TASK LIST
1) In the passage on Fauci's tenure at NIAID, where were the discoveries made whose importance American scientists failed to see?
2) Write the next part of the passage on Fauci's tenure at NIAID, picking up after its final sentence.

TEXT BLOCK

____________

Do feel free to share
His tenure at NIAID began at a terribly difficult time for health professionals, in America largely, but also elsewhere across the globe. At the onset of his leadership, turf wars between the different public health authorities, blood product suppliers and city / state governments (not to mention Reagan's 'small state' views) helped brew a toxic mix of indolence, misappropriation of funds and unscientific lack of objectivity which stymied efforts to define the nature of HIV?AIDS, thereby making efforts to find any kind of treatment impossible for a years.
Following that, there then ensued a quite deliberate lack of cooperation on the part of America's scientists who failed to see the vital importance of the discoveries at the Pasteur Institute and continued to peddle the wrong information which could only lead to the wrong treatments. This, it is widely believed by normally impartial people, was because any effective treatment or cure (!) had to be American. Yee haw.
Fauci was prominent in prominent in much of this.

____________

RECORDS SUPPLIED
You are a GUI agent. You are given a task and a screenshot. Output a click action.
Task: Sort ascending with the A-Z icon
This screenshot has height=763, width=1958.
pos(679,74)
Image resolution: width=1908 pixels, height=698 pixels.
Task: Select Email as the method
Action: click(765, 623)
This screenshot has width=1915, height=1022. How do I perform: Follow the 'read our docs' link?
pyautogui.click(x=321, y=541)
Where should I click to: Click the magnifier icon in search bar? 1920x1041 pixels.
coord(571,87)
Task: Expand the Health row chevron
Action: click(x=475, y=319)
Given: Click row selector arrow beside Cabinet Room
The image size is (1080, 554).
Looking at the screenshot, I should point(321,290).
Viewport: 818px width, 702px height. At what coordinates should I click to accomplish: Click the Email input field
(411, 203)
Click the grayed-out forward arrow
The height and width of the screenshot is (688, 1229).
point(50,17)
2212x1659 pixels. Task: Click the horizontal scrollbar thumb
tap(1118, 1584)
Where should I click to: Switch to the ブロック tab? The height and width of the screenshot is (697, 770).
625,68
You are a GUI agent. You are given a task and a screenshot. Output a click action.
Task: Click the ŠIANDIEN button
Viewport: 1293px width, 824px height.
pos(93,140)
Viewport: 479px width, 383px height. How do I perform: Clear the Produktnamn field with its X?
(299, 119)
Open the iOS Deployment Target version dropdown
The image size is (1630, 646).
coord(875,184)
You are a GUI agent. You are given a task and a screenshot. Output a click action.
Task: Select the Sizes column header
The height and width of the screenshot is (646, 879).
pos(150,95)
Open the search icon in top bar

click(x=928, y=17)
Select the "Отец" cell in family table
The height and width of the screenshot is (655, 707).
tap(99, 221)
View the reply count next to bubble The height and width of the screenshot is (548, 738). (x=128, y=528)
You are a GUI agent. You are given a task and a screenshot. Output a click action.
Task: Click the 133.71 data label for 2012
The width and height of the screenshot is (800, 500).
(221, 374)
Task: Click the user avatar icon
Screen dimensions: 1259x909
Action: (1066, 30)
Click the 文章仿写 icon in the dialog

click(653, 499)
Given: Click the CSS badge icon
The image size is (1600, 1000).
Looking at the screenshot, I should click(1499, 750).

____________

RESULTS FOR THE EXERCISE
1) At the Pasteur Institute.

2)
Once it was established that normal, middle class folks could also contract the disease, he did make a concerted, laudable attempt at preventing its further pread at local and national level. (This led Larry Kramer, who for the best part of a decade had lambasted him) to give him the accolade of being the only hero of HIV.
Disease, like everything else, comes with social, economic and cultural views and results. I happen to think that Fausi may never have crossed over to the 'right' side had it remained the disease of society's 'expendables': the poor, the sex workers, the blacks, Latinos and, of course, the gays. I'd like to think I'm wrong but it's very difficult to see his Damascus moment in another way.